For the activity space (eg, SDE area) and shape (eg, SDE compactness) measures, data were trimmed to exclude data points outside the continental United States. This approach is consistent with previous methodologies for calculating activity space and shape metrics (21). The SDE area was obtained using the Directional Distribution tool in ArcGIS. Compactness was calculated by dividing the perimeter of a circle with the same SDE area by the perimeter of the observed SDE (21).
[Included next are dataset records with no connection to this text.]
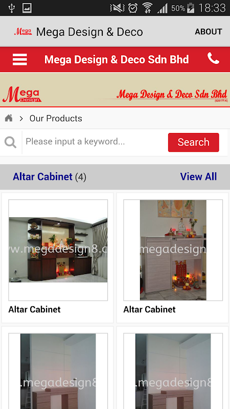The image size is (230, 409).
Task: Click the magnifying glass search icon
Action: [10, 143]
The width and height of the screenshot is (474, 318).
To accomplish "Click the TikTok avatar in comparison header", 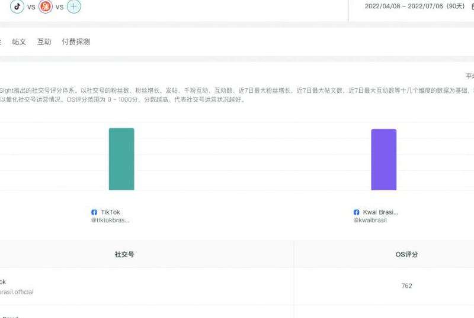I will (x=17, y=7).
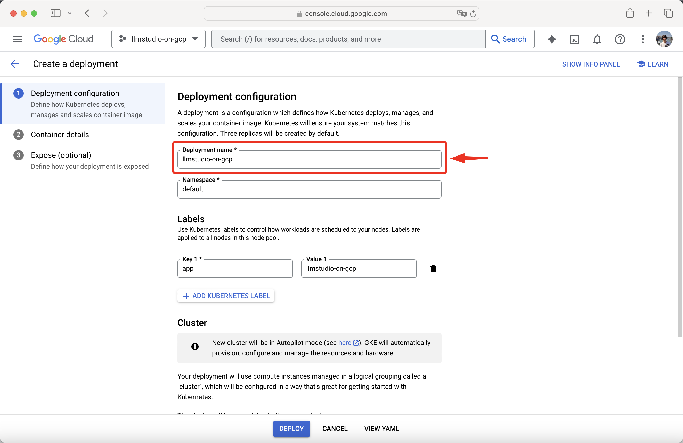Click ADD KUBERNETES LABEL button
Screen dimensions: 683x443
tap(226, 296)
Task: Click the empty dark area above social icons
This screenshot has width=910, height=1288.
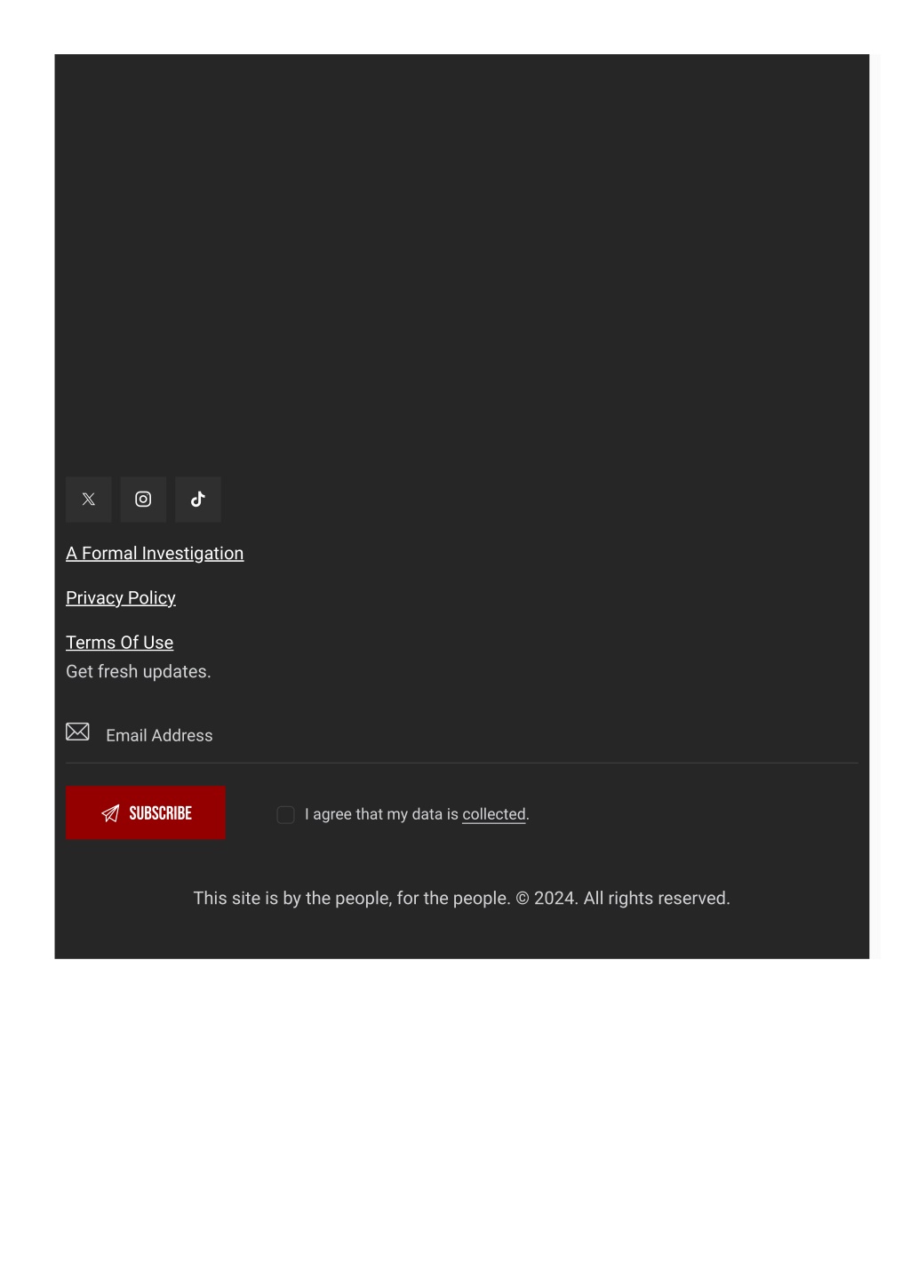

Home addresses were geocoded based on participants’ reported addresses at baseline. Previous pilot testing of our GPS devices suggested that a 120-meter buffer around the participant’s residence was optimal for capturing in-home activity and accounted for any potential jitter that may arise in the GPS data (eg, being indoors, urban canyoning). Thus, we applied a 120-meter buffer around the participant’s home address prior to calculating time out-of-home. The Spatial Join tool in ArcGIS was used to capture location points lying within the participant’s 120-meter home buffer (23), and the different time out-of-home measures were calculated by dividing the time outside of the home buffer by the total wear time. Time out-of-home measures were characterized in hours and as a percentage.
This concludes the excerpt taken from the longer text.